About this exercise
Check each line of the entries below for the word "area", then report how many have it, with no other words.

Stored entries
▬▬▬▬▬▬
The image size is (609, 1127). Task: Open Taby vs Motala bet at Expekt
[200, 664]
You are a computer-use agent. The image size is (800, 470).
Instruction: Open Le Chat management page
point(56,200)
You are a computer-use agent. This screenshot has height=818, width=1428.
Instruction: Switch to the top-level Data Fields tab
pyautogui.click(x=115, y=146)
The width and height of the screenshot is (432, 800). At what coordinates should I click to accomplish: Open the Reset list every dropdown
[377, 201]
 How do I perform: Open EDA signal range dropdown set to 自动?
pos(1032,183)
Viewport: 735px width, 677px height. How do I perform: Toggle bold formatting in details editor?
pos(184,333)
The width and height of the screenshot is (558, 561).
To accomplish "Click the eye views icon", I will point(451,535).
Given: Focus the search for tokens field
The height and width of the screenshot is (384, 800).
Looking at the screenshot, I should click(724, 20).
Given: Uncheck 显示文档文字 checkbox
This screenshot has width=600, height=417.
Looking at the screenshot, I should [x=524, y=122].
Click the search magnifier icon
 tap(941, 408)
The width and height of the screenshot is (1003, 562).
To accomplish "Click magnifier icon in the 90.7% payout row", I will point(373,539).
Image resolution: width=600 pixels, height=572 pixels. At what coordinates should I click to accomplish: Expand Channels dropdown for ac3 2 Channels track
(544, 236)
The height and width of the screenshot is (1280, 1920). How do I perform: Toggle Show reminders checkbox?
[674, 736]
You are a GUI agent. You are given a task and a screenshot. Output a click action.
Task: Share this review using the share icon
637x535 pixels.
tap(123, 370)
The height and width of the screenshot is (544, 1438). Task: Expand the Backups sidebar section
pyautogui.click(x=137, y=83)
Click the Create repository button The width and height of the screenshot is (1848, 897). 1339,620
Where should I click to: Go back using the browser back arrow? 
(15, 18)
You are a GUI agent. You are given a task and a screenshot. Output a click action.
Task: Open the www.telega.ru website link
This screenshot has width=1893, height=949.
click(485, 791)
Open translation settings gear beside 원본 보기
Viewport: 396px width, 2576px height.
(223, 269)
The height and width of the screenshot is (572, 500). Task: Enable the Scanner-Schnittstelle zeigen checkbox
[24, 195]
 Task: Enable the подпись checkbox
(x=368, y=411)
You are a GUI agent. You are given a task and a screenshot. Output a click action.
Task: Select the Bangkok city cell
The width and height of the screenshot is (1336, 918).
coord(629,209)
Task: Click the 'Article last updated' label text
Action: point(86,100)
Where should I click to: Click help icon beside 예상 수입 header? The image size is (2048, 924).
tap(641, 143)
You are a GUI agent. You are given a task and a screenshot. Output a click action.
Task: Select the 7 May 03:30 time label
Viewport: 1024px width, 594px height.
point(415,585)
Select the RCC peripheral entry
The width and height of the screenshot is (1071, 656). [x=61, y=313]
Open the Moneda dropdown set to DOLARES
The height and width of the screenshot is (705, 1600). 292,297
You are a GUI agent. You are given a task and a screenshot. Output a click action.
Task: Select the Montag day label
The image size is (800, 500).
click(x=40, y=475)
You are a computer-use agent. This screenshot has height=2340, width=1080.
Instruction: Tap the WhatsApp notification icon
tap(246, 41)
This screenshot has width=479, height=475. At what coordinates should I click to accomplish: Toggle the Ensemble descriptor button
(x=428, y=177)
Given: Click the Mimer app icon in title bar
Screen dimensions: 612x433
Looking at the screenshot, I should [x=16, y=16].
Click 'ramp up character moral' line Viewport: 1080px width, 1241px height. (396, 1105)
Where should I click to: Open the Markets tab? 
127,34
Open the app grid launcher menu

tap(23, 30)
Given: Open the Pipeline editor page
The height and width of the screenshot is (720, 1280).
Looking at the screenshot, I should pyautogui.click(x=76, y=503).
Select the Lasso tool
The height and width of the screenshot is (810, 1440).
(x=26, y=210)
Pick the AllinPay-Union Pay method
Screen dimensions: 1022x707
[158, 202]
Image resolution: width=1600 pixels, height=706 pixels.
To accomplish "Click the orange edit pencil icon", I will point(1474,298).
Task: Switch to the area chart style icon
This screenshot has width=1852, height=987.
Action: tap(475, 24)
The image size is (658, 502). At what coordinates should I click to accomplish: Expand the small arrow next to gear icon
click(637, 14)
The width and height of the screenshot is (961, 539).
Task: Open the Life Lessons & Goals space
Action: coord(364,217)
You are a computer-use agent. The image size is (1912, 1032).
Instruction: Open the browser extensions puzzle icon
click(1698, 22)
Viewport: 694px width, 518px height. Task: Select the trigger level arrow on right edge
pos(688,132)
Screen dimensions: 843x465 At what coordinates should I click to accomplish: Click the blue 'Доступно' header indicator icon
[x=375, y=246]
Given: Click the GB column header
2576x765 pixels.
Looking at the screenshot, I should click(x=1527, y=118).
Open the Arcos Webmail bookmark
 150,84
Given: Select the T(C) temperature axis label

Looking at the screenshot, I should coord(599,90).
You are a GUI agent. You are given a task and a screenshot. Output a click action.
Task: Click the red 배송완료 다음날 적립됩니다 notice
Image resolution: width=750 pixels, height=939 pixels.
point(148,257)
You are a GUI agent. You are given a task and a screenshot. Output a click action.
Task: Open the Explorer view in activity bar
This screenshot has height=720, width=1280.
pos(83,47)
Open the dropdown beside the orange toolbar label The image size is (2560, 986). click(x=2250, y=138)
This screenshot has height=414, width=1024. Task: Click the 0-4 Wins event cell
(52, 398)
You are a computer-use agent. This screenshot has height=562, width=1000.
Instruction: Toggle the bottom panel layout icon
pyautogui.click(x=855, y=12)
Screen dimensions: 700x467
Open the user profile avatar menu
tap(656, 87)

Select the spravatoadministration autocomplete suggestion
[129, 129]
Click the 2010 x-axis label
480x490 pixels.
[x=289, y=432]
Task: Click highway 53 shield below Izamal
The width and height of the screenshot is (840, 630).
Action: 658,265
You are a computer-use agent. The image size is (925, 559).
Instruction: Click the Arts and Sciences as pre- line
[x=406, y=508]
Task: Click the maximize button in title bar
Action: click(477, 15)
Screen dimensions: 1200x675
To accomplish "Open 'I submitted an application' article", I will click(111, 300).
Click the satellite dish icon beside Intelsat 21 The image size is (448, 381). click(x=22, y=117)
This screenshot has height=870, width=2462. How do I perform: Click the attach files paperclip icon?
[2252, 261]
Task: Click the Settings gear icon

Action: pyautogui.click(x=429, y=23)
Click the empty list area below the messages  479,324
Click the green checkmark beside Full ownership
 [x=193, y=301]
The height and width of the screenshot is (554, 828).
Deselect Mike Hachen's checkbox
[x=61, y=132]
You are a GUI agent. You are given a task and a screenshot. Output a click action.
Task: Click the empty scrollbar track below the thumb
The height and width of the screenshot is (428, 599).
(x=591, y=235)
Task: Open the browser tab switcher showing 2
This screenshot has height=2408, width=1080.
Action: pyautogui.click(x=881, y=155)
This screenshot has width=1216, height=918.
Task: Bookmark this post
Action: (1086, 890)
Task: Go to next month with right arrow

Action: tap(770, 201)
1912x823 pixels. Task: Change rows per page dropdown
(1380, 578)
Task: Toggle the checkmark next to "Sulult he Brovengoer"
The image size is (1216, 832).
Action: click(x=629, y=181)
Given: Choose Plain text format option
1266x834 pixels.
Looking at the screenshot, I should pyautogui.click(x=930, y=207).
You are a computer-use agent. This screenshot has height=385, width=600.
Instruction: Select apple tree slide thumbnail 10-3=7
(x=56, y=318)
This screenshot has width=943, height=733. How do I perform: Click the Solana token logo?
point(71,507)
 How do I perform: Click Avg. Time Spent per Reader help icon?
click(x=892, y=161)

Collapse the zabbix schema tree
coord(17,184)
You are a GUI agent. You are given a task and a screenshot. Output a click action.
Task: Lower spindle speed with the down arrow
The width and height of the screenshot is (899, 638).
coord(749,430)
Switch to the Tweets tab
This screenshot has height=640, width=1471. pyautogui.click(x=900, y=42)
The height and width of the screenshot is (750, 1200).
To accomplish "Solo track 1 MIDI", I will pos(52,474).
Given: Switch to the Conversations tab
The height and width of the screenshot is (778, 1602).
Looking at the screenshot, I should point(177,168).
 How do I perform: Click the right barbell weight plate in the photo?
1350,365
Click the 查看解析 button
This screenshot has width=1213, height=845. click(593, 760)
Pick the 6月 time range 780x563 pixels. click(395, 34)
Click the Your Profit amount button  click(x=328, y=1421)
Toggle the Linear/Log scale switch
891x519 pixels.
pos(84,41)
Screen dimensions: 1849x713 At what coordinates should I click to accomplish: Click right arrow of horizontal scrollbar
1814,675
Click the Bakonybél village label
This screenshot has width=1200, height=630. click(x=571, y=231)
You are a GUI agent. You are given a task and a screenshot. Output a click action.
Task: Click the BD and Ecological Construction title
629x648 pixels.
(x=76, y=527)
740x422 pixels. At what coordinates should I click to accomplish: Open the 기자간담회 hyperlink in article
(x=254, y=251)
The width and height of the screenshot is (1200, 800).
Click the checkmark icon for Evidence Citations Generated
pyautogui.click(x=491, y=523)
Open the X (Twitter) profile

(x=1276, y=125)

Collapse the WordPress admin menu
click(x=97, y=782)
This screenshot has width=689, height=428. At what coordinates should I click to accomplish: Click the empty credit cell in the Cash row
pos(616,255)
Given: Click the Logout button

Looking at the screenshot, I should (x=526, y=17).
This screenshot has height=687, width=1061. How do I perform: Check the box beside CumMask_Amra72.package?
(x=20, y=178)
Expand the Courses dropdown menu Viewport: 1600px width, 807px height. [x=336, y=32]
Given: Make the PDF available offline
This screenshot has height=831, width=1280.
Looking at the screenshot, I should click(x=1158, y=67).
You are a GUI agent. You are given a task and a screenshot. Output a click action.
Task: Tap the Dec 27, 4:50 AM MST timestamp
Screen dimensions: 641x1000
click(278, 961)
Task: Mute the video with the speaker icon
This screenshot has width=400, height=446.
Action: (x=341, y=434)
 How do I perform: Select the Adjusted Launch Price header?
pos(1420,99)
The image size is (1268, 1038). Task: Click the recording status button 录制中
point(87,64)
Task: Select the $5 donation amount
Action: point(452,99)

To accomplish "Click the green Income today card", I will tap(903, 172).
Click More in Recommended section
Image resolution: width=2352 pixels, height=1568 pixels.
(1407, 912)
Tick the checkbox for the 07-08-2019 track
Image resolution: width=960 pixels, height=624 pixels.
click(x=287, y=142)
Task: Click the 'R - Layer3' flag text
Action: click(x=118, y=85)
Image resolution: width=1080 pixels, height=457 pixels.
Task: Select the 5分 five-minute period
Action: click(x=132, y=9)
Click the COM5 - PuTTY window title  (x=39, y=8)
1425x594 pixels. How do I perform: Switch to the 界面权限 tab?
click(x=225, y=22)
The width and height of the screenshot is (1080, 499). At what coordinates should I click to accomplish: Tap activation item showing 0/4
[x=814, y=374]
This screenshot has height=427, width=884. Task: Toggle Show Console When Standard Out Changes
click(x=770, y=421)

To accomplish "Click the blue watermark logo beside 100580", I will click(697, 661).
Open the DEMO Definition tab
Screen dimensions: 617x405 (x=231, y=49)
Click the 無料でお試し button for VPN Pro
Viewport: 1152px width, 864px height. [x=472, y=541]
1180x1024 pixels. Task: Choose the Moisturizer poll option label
▬▬▬▬▬▬
Task solution
2